One new profession that’s already being actively learned around the world, and especially in China, is that of data labeling. AI development is based on three main elements: hardware, software, and data. So, we need advanced chips and software that supports the work of artificial intelligence. AI needs data to learn: the more information is added to the system, the more “intelligent” it’s going to be.
However, you shouldn’t train the system uncontrollably and feed it with a large amount of data. This has been proved by the sad experience of Facebook and Microsoft, which were forced to turn off their AI systems due to the failure of chatbots.
In the case of Facebook, the bots began talking to each other in an unknown language. As for Microsoft, their bots turned into Nazi supporters and started using foul language. It’s all because the machines were in a way trained “in the combat conditions” of Twitter, where the subjects under discussion were often of a xenophobic and racist character.
It is obvious that at the data entry stage, a person must strictly control the content. In addition, the data for AI training must be labeled. For example, to teach a machine to recognize people in photos you not only need to upload a variety of photos to the system but also mark the people in each photo. It is not a difficult process, but monotonous and slow one. And the Chinese have started it.
The factories that 20 years ago were used to manufacture clothes are now being used for data labeling. For the most part, the workers are women who for low wages spend 12 hours a day in front of the computer screen and tag huge amounts of data for AI training.
According to the South China Morning Post, the quality supervisor of the Chinese Basic Finder company earns between 3,000 and 4,000 yuan per month which is less than $450. Labelers earn even less, but there are lots of people who want to work there because it’s much easier than sewing or working in the field.
As reported by Liu Xingliang, a Chinese expert in Internet technology, it seems that China is creating a new niche by becoming a global factory for the 21st century, laying all the groundwork to create artificial intelligence.
“China has every chance of becoming a global factory and a base for the development of AI; we’ve had quite a good start in terms of technology. Although we can’t yet compare with the US in terms of the level of fundamental technologies and innovations, but compared to other countries, China’s advantages are quite obvious. Baidu, Alibaba, and Tencent have already become world leaders in the development of AI technologies, in particular, unmanned vehicles. AI development is computing and data; so to improve artificial intelligence systems it’s essential to provide more data. In China, there are many people that can generate this data. We’ve obtained a competitive advantage due to the large amount of data in the fields of speech recognition, smart payments, facial recognition and the use of drones in agriculture.”
China also has an advantage in labor that can process this data. Therefore, while China may not be the leader in the field of advanced innovations, it may easily become a global AI trainer.

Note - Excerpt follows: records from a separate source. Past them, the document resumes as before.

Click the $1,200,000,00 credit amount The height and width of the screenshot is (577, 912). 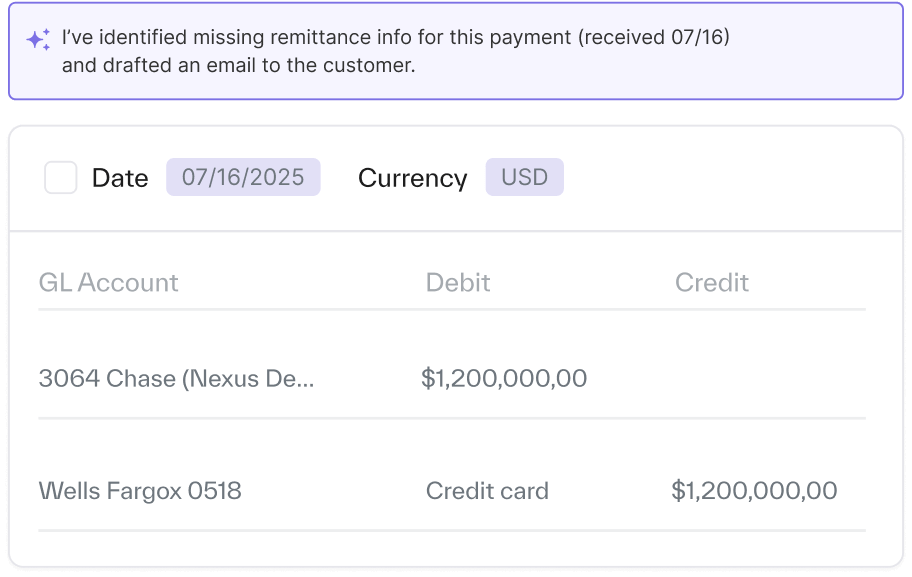click(x=754, y=491)
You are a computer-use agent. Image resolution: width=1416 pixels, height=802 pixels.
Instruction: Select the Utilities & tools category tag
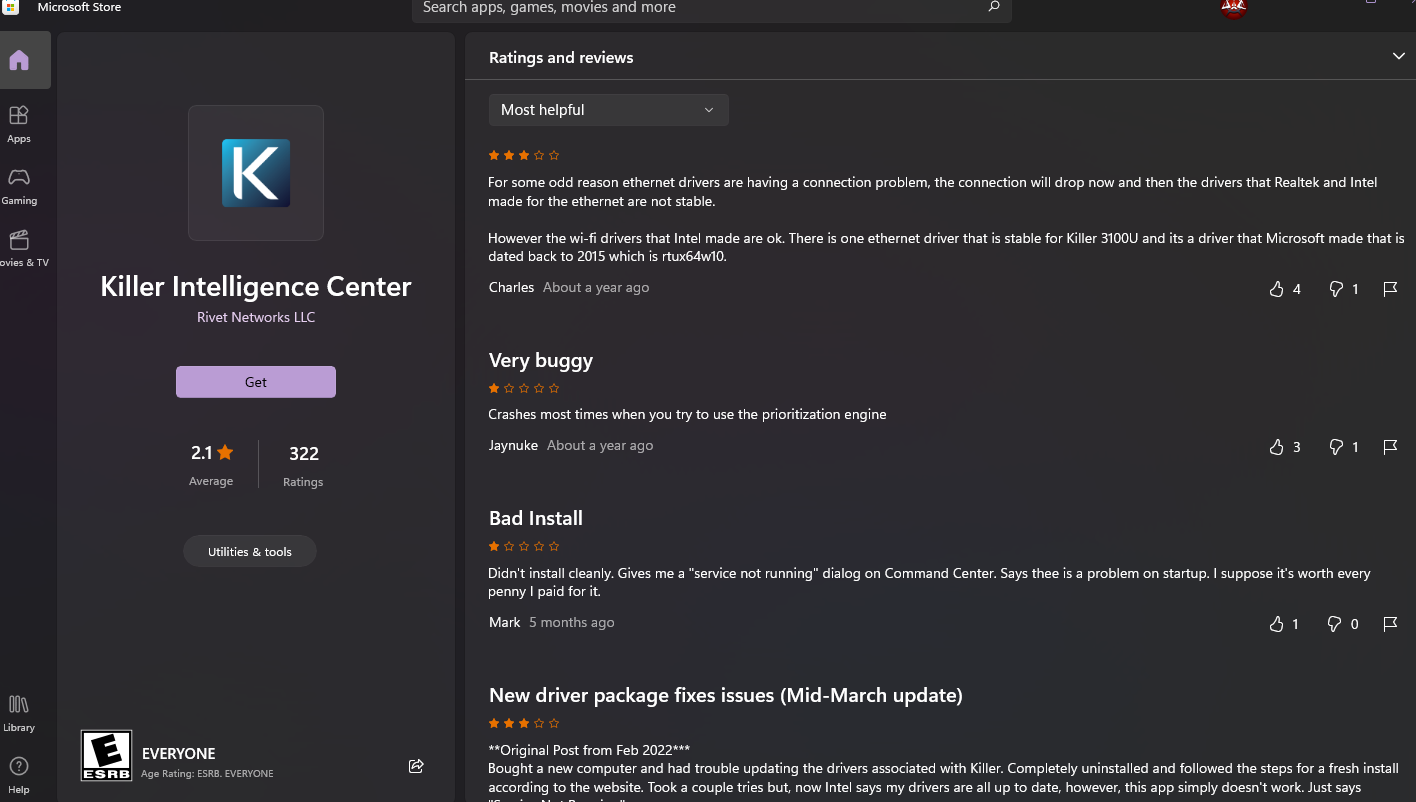pyautogui.click(x=250, y=552)
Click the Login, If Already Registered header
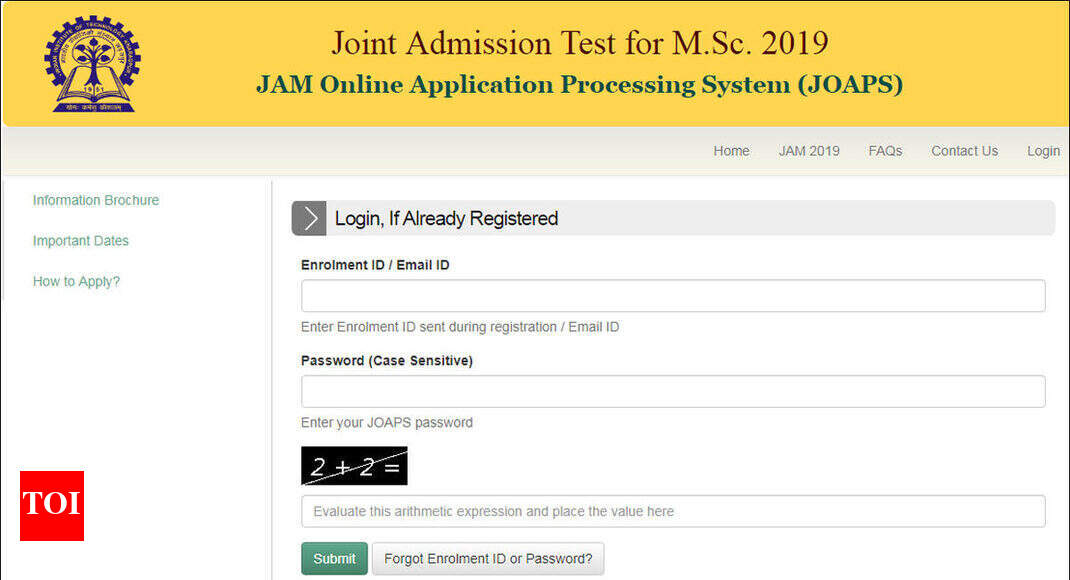This screenshot has height=580, width=1070. [x=446, y=218]
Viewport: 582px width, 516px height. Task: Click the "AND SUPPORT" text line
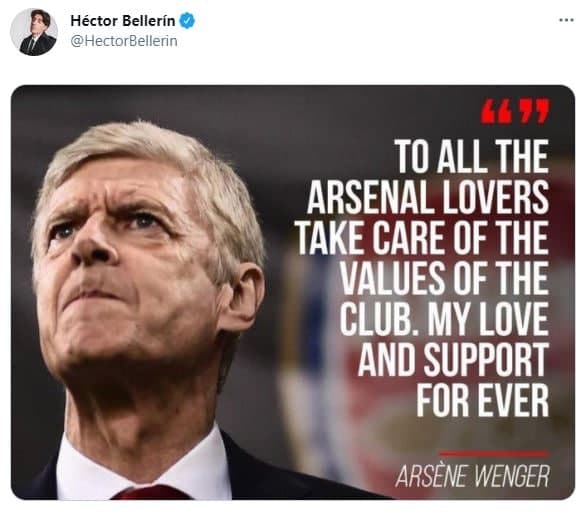point(453,359)

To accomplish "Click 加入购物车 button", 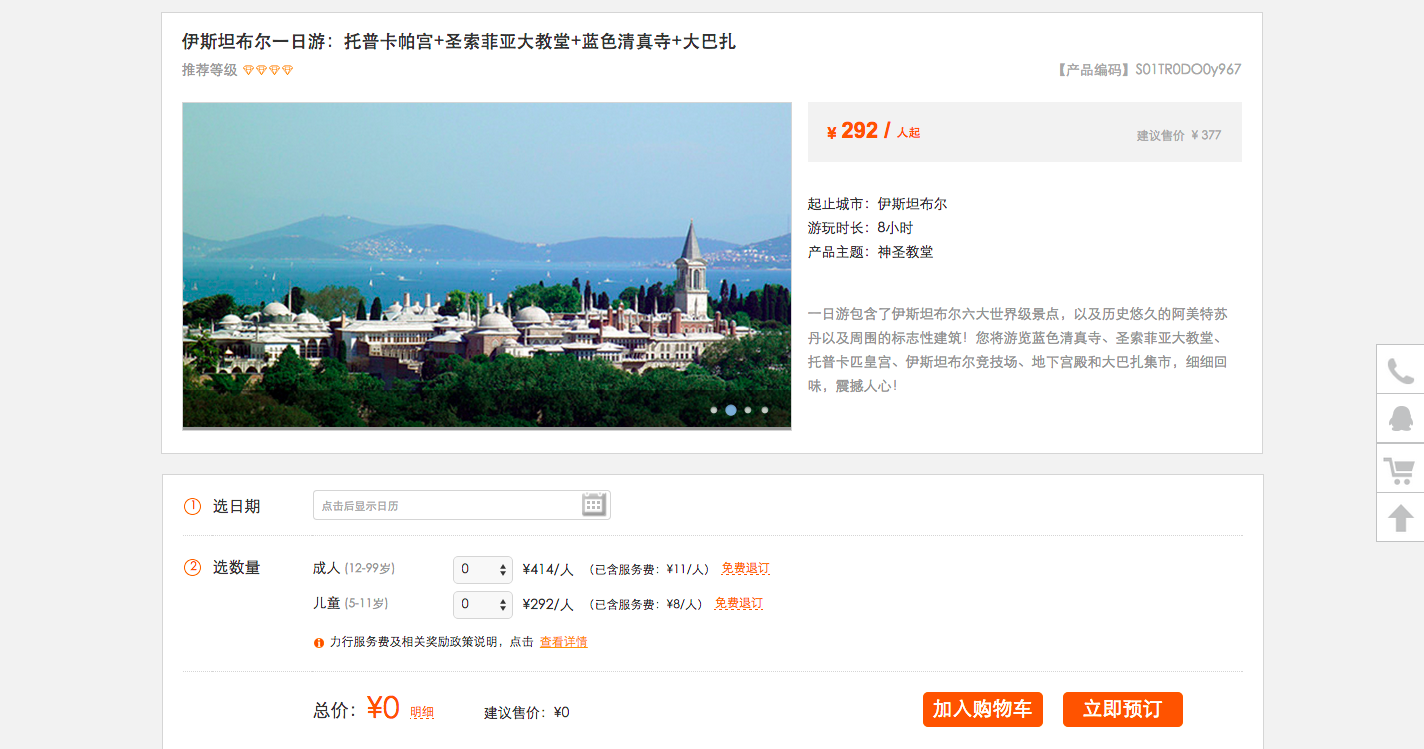I will click(x=983, y=709).
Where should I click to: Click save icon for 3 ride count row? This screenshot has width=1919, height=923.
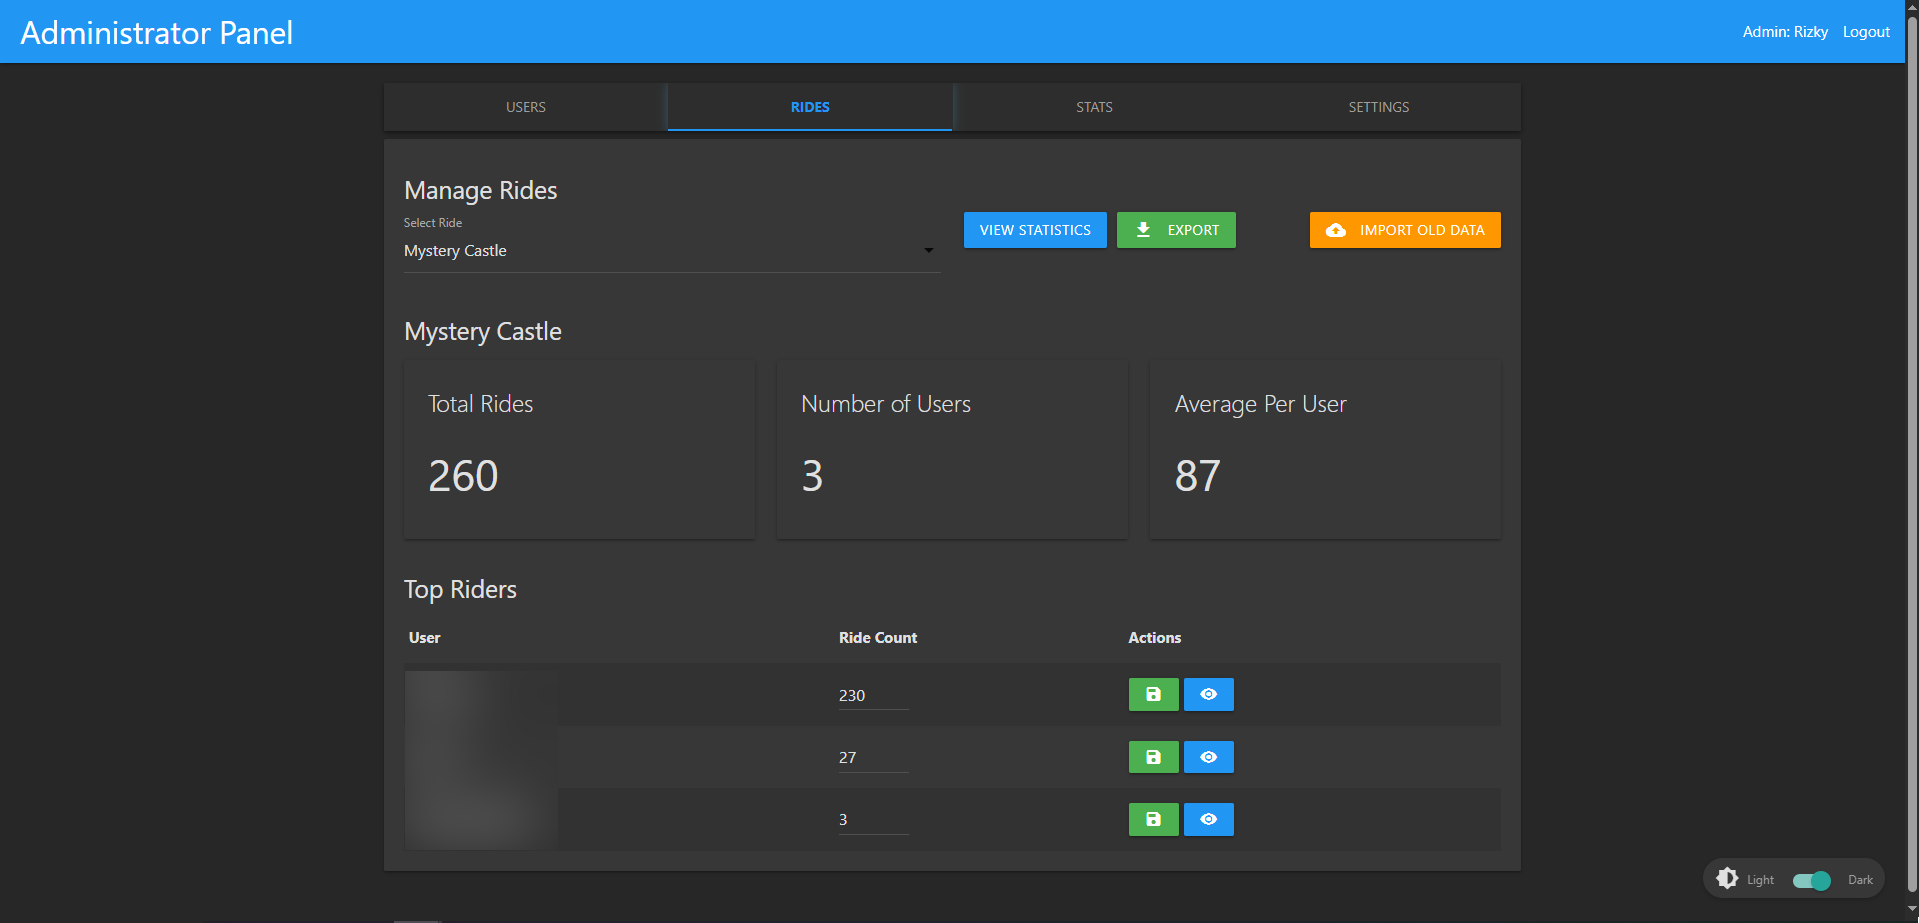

The services of local data labeling companies are in demand not only in China. One-third of Basic Finder’s orders are from foreign companies, including the University of California-Berkeley, California’s Auto X which is engaged in the production of unmanned vehicles, as well China’s SenseTime and iFlyteK. In addition, Beijing’s Mada Code, which employs about 10,000 freelancers, processes data for Microsoft and Carnegie Mellon University.